Release: Nicola Willis’ numbers still don’t add up
Kiwis are none-the-wiser today after Nicola Willis’ botched Budget Policy Statement.
“It’s highly embarrassing for a Finance Minister to be unable to do what has been required of every Finance Minister since the introduction of the Public Finance Act,” Labour finance spokesperson Barbara Edmonds said.
“Nicola Willis’ refusal to provide a concrete budget allowance is a step backwards in terms of transparency and accountability.
“Her decision to fund her tax cuts through public service cuts and new taxes contradicts her election promise of ‘no new taxes for working people.
“Nicola Willis is choosing to push ahead with her plan that will help fewer New Zealanders than she claimed, over support for people with disabilities and their carers or fully funding the school lunch programme.

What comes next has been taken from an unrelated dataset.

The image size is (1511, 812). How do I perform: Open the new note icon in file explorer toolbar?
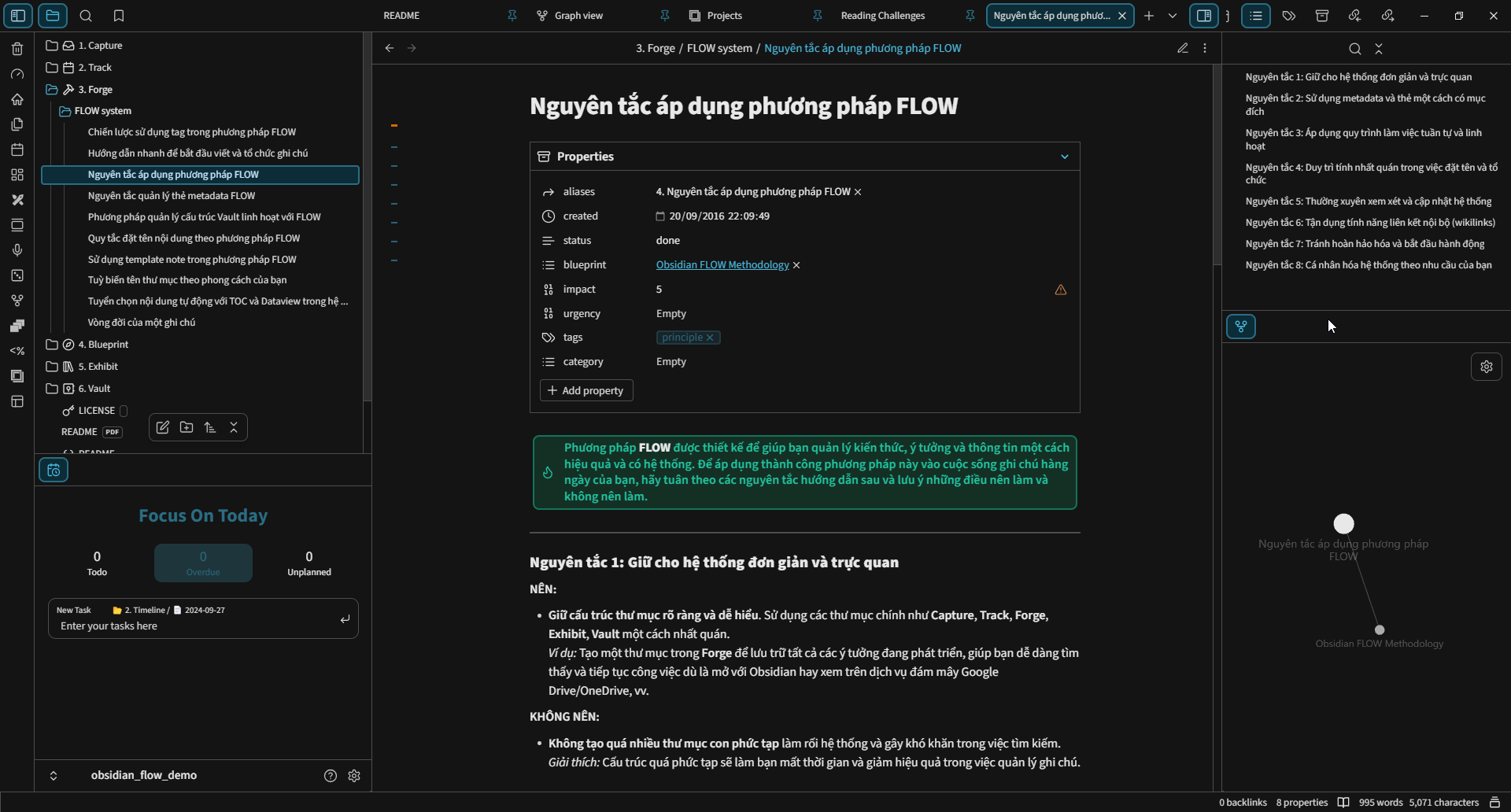(163, 427)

“Values matter, and today’s Budget Policy Statement confirms exactly where her priorities lie.
“We have seen an indefinite freeze on hiring non-sworn Police officers which could take police officers off the street, new classrooms cancelled at schools up and down the country, firefighting budgets being called flabby and Customs officers at the border being asked to volunteer for redundancy.
“The sheer number of frontline services in the firing line shows the Minister’s claims that our police, firefighters, border protection, health and education services wouldn’t be touched are complete fiction.
“National has broken its commitment to not introduce new taxes or increase fuel taxes. Nicola Willis has broken her promise to remove the “app tax” she campaigned against. She’s walked back her commitment to return the books to surplus by 2027. And she is breaking her commitment to not cut front line services.
“Nicola Willis’ tax cuts were never affordable and never properly costed, and yet she’s pushing ahead with cuts that will impact the front line to pay for them anyway.
“She should heed the advice she is getting from all quarters and pull back on her unaffordable and inequitable plans to provide tax cuts to the wealthiest New Zealanders while cutting support for those who need it the most,” Barbara Edmonds said.